3 Eylül 2018 Pazartesi

Perişan Olmak Sadece Bir Adım Uzaklıkta

Bilmiyorum, bekli de hep böyle biriydim. Darbelere dayanıksız, zayıf yaratılışı ama narin olamayacak kadar da yontulmamış. Her kötü özelliğin bir iyi tarafı vardır. Yin yang misali... Galiba benim hariç olmayı başardığım bir durum.

Anlatsam dersiniz ki, dünyada yaşayan insanların çok çok fazlasından iyi durumdasın. Ben de kabul ederim. Evet, şikayetçi olamayacağım kadar imtiyazlı bir hayatım oldu. Olmakta. Gel gör ki şu anda içinde bulunduğum ruh halinde, bunun insan ömrü kadar bile değeri yok.

İyimser olabilmek bilgiyle ters orantılı çalışıyor. En kötü günümüz böyle olsun derken aslında hepimiz gelecek günlerle göre en iyi günümüzde olduğumuzu biliyoruz. Bu bana özel bir görü ya da karamsarlık değil. Şu an yaşadığım bu bilincin ötesinde bir sıkıntı. Kendimi o kadar uzun bir süre iyimserlik uyuşturucusuna maruz bıraktım ki, gerçekle yüzleşmek kaldıramayacağım bir darbe haline geldi. Kara delik gibi her şeyi içine çekiyor. Yaşama sevinci veren ne varsa, tersten işliyor.

O güzelim yeşil gözler bana bakıyor. En sinirli anında bile sevgisini gizleyemeden... Bir erkek, bir insan bundan fazlasını hak etmiş olamaz. Buna sahipken halinden şikayet etmek şımarıklıktan zilyon adım ötesi... Malesef değerini bilemiyorum. Daha doğrusu görüp bildiğimi, hissediyorum. Çünkü bilmek, yaşamak ayrı şey, hissetmek çok ayrı şey.

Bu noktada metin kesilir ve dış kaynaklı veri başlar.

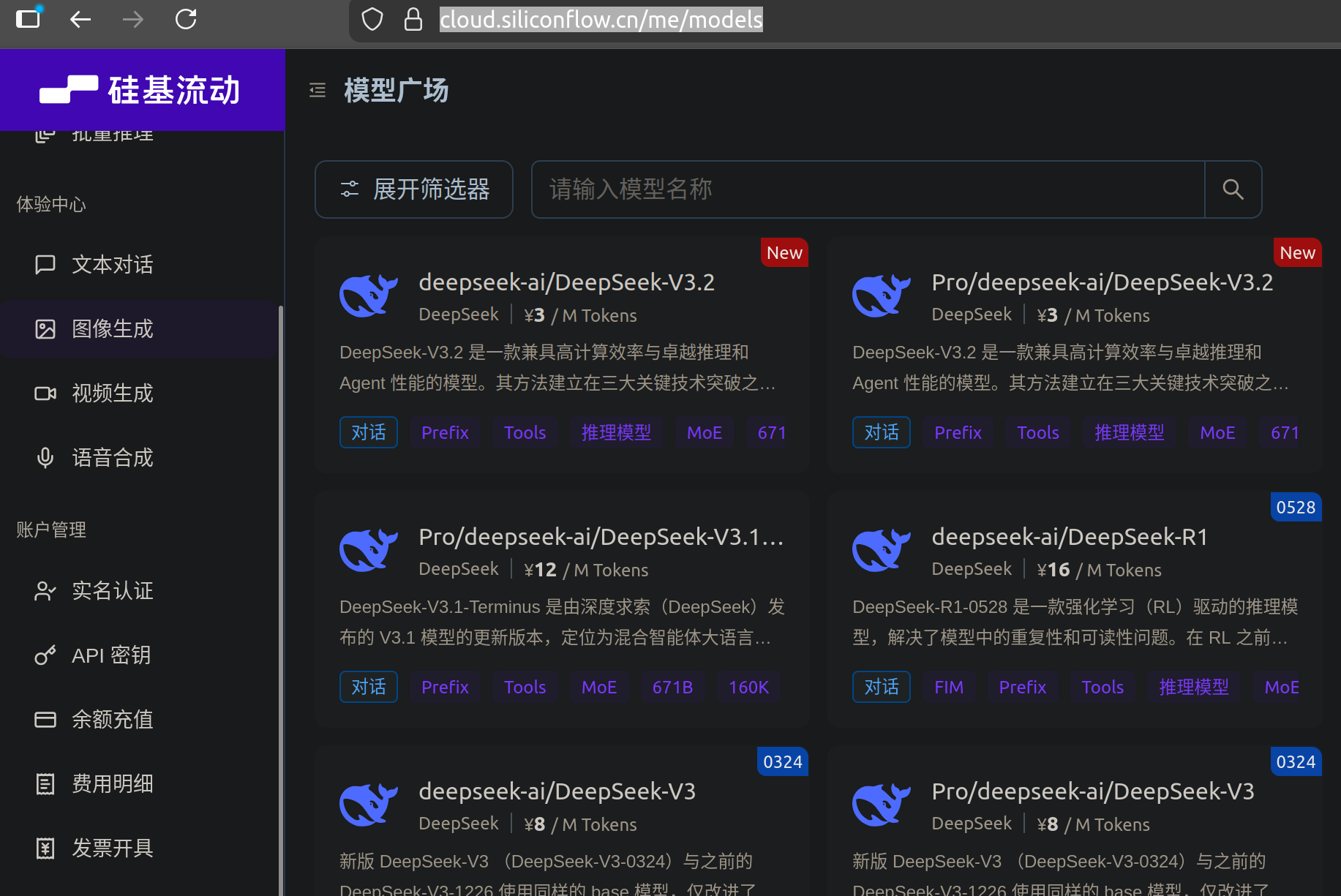Open the deepseek-ai/DeepSeek-R1 model card
The image size is (1341, 896).
pos(1069,536)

Başka bir gerçeği biliyorum. Karadelik olan umutsuzluğun geri kalan tüm gerçeklikleri bloke ettiği haliyle, her şifanın zehir olduğu gerçeği... Her sevginin gebe nefrete olduğu gerçeği... Kişisel deneyimlerimle, sevdiğim her şeyin beni en az bir kere perişan ettiği gerçeği...

Bildiğim kuyu bu, daha önce içindeydim. Şimdi hayali bırakmıyor peşimi. Morgul bıçağı yarası gibi, hatırası zihnimden uzakta değil. Her tökezleme, büyük düşüşün hatıralarını canlandırıyor. Belki de kendi kendimi o kuyuya hapsetmek istiyorum. Ne bileyim işte, canım acıdığında, gerçekten acıdığında, siperlerim düşüyor, çıplak kalıyorum. Tek gerçek, acının kendisi, tek bildiğim başarısızlığım.

Durun, benim şikayet etmeye hakkım yok. Standartların üstünde yaşadım, yaşıyorum. Geri kalan tüm isteklerim şımarıklığım, gelip geçici heveslerim. Ben bir hevesim, ötesi değilim. Yavaş yavaş sönmeli ve herkes gibi şükretmeliyim.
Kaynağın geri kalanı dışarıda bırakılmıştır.